## Trecho da página
▼▼▼

Os mercenários eram homens errantes que passavam boa parte de suas existências em lutas em diversas localidades, onde quer que fossem chamados. Os que intervieram na Península, por habitarem ao norte dos Pirineus onde o estágio da arte da guerra era mais adiantado, detinham experiência que os tornava capacitados até mesmo para oferecer conselhos a reis. Tomemos dois exemplos elucidativos: um envolvendo um cavaleiro francês e o rei castelhano; outro, um cavaleiro inglês e o rei português. No primeiro caso temos a história de um cavaleiro francês, camareiro do rei, que foi a Castela com mensagem de seu senhor ao rei castelhano e acabou ficando para participar de uma batalha contra os portugueses, na qual, inclusive, faleceu. Do alto de seus sessenta anos este cavaleiro ofereceu uma opinião ao rei castelhano que se não nos desperta interesse pelo seu conteúdo de ordem estratégica, por não fazer parte dos objetivos deste trabalho, proporciona-nos a imagem do mercenário:
“Senhor, eu som caualeiro del-Rey da Framça, vosso jirmaão e vosso amigo, e som ja na jdade que veedes, e ey vistas muytas batalhas, assy de mouros come de christaãos, em quamto estive allem mar. E pellas cousas que vy acomteçer, tanto ey apremdido em ellas que huuma das cousas per que homeem moor avantagem pode teer de seu emmigo assy he poer-sse em booa hordenança, assy em guerra guerreada como em batalha. E em duas batalhas que eu fuy com el-Rey Filipe e Rey Joham meus senhores comtra el-Rey dIngraterra e comtra o prinçepe de Gallez seu filho, ambas se perderom por se nom teer nellas booa hordenança...”
De sua parte, o cavaleiro inglês, por certo comandante dos mercenários ingleses, embora Lopes não o qualifique assim, dizia a D. João I antes da batalha de Aljubarrota:
“Senhor, sede muyto çerto sem nenhuuma duuida que uos aues de uemçer esta batalha; e uedes, Senhor, em que o emtendo. Eu fuy ja em sete batalhas campaes, e com esta som oito, e digo-uos que nunca vy tam ledos vultos dhomeens, semdo tam poucos como estes e auerem desperar tantos pera pellejar com elles.”

▲▲▲

## Material extraído

▼▼▼

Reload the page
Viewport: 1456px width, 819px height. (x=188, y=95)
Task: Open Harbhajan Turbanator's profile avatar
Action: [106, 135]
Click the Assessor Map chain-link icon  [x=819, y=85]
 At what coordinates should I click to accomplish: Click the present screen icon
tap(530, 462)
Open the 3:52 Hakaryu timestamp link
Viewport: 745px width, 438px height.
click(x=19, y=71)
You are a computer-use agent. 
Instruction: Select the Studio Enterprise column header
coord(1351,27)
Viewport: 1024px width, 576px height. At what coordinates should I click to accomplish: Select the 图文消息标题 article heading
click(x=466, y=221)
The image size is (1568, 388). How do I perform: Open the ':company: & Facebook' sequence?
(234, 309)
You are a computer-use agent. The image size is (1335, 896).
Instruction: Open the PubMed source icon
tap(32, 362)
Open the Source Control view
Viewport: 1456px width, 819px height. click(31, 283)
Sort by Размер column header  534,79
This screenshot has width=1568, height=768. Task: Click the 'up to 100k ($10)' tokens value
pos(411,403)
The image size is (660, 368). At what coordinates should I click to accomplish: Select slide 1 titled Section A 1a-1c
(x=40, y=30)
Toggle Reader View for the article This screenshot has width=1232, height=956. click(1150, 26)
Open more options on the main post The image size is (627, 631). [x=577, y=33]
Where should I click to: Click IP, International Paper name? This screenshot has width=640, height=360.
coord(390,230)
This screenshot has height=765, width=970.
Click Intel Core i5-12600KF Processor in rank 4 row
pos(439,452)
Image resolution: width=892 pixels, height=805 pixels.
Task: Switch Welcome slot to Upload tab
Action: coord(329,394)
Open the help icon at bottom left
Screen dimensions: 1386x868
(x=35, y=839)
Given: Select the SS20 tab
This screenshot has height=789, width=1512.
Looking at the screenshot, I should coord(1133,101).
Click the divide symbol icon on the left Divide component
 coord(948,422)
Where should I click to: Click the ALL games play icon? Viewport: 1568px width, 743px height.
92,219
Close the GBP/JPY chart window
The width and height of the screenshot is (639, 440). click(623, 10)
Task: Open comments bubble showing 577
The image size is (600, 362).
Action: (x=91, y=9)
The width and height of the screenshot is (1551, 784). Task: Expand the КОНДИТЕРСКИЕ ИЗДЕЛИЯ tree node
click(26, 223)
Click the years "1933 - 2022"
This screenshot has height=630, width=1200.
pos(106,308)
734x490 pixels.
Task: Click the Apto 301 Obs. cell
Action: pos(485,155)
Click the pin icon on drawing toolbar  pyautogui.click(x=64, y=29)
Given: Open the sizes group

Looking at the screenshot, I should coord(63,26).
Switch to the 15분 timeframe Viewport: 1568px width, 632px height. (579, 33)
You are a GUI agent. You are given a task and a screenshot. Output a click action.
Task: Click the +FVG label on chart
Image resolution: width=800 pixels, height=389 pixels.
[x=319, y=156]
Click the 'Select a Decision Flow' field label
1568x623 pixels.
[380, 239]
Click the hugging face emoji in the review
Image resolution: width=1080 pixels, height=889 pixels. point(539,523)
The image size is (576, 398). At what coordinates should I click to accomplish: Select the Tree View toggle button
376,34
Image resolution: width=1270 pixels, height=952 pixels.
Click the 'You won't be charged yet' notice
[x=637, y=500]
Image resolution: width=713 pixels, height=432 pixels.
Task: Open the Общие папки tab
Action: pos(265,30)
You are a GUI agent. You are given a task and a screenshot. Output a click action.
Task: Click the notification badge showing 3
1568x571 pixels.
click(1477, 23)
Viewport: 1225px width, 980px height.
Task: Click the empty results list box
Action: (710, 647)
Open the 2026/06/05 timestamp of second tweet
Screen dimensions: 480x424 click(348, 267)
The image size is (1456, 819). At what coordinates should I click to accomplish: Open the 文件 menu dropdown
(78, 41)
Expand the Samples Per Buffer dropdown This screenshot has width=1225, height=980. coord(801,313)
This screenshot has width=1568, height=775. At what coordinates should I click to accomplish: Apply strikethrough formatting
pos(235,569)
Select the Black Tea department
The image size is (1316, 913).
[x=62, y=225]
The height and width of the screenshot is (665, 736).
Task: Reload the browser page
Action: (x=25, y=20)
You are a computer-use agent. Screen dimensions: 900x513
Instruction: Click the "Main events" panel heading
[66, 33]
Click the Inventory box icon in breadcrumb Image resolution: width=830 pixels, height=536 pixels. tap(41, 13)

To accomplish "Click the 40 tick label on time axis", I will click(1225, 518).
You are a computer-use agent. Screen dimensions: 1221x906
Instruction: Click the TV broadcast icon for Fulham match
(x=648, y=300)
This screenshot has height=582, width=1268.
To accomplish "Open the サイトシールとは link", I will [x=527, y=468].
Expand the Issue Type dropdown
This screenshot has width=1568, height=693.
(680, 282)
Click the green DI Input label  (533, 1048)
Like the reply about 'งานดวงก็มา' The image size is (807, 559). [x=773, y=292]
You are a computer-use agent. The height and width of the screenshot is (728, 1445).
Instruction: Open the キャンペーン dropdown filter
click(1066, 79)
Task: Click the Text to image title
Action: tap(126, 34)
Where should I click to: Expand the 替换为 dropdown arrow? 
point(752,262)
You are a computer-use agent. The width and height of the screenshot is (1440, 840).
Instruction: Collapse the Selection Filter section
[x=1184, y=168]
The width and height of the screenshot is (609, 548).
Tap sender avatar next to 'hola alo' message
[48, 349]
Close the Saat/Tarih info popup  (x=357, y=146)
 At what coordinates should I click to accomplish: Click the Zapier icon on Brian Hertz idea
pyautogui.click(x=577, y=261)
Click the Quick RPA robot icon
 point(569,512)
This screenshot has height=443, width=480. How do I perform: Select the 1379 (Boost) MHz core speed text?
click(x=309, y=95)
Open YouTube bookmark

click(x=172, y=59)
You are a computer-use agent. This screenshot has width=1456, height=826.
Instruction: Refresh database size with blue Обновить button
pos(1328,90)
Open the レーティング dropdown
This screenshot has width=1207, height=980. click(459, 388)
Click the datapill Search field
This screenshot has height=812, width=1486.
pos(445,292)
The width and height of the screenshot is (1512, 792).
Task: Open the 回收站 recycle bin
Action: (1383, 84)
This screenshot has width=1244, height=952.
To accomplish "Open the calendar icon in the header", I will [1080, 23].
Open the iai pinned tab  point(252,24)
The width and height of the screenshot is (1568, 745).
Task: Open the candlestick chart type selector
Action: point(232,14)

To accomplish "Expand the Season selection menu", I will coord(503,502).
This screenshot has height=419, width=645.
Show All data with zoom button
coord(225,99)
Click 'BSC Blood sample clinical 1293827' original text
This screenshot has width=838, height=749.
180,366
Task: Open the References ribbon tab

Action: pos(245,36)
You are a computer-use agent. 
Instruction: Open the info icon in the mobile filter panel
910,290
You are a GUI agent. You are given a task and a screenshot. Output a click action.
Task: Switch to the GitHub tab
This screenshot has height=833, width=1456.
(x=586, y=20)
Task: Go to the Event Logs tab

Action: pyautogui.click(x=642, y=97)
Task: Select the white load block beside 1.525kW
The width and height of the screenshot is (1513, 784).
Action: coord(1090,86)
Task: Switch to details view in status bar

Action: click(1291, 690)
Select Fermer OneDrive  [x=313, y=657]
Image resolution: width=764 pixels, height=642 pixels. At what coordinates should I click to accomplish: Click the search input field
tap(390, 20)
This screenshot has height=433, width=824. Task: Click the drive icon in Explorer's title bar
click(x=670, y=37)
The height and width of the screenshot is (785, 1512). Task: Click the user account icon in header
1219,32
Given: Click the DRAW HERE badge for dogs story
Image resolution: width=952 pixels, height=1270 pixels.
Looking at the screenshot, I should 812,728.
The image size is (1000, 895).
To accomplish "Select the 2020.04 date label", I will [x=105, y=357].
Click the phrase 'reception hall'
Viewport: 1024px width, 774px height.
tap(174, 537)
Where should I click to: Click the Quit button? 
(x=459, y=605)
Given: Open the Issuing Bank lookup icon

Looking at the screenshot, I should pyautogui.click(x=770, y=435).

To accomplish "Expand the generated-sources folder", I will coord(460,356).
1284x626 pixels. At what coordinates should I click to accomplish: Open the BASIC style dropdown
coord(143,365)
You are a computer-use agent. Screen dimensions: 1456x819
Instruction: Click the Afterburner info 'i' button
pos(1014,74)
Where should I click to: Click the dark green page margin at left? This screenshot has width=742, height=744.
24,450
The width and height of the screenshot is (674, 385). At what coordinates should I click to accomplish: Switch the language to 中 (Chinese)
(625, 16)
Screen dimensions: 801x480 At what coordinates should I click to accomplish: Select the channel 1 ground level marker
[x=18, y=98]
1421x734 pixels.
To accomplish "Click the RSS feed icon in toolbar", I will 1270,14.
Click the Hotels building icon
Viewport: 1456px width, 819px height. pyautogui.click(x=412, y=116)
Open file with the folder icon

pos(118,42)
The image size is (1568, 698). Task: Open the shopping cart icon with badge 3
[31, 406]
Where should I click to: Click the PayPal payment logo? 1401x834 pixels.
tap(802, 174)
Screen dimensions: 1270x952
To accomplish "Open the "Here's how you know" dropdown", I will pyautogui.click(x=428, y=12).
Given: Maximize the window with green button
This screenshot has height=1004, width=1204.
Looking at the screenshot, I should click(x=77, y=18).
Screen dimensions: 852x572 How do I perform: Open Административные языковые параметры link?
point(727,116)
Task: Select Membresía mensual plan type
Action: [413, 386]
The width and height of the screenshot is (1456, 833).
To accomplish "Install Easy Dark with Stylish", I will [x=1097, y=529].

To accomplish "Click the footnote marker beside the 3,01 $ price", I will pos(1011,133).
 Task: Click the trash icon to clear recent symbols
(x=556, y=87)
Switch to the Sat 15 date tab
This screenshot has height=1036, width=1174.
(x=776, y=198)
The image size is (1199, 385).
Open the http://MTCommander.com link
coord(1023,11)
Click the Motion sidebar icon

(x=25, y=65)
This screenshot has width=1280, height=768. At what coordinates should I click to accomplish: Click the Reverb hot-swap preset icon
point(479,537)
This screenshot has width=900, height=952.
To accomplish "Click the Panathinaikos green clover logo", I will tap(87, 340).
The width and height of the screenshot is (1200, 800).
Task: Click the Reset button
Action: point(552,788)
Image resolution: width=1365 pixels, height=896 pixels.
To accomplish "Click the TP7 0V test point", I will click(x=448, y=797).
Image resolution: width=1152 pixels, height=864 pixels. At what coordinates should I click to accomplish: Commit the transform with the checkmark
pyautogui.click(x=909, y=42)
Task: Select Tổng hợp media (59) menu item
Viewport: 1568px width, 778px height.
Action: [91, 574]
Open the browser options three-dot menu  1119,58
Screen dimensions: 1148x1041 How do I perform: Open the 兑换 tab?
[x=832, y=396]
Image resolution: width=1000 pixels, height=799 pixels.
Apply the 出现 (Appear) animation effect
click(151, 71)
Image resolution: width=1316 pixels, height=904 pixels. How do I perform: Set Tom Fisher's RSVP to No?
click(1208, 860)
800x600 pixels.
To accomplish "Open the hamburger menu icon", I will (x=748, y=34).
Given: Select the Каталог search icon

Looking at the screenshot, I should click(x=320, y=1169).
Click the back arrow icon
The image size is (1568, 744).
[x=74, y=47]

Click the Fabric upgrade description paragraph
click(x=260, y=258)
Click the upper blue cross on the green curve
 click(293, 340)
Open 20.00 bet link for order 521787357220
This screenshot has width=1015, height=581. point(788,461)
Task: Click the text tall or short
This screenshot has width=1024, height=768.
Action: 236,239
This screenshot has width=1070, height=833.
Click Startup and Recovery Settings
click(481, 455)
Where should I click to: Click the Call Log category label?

▲▲▲

## O que fazer
Prossiga o trecho sobre os mercenários na Península a partir da fala do cavaleiro inglês que o encerra. Os itens foram tirados de outra fonte.

## Exercício resolvido
Embora conscientes de estarmos sendo repetitivos, dada a clareza do texto reproduzido, queremos enfatizar os aspectos que mais nos interessam. O cavaleiro francês tinha por volta de sessenta anos, viu e participou de muitas batalhas, inclusive além-mar, serviu a dois reis franceses e agora estava a serviço de um rei estrangeiro, o que provavelmente não se constituía em novidade para ele. Quanto ao cavaleiro inglês, Lopes nos legou menos informações, mas uma delas, a de que participou de sete batalhas campais e que estava pronto para entrar na oitava, é significativa. Com certeza elas não se restringiram a um único reino, pois as batalhas campais na Idade Média não eram assim tão freqüentes. Estes, portanto, ao menos nas crônicas de Lopes, constituem-se nos protótipos dos mercenários medievais. Homens afeitos às guerras, que lutam ao lado de seus respectivos Senhores, é verdade, mas não hesitam em combater ao lado de outros, sem se importarem quanto a justiça da causa. Dedicam às guerras toda as suas existências e, inclusive, chegam a morrer nelas, conforme ocorreu, ao menos, com o mercenário francês.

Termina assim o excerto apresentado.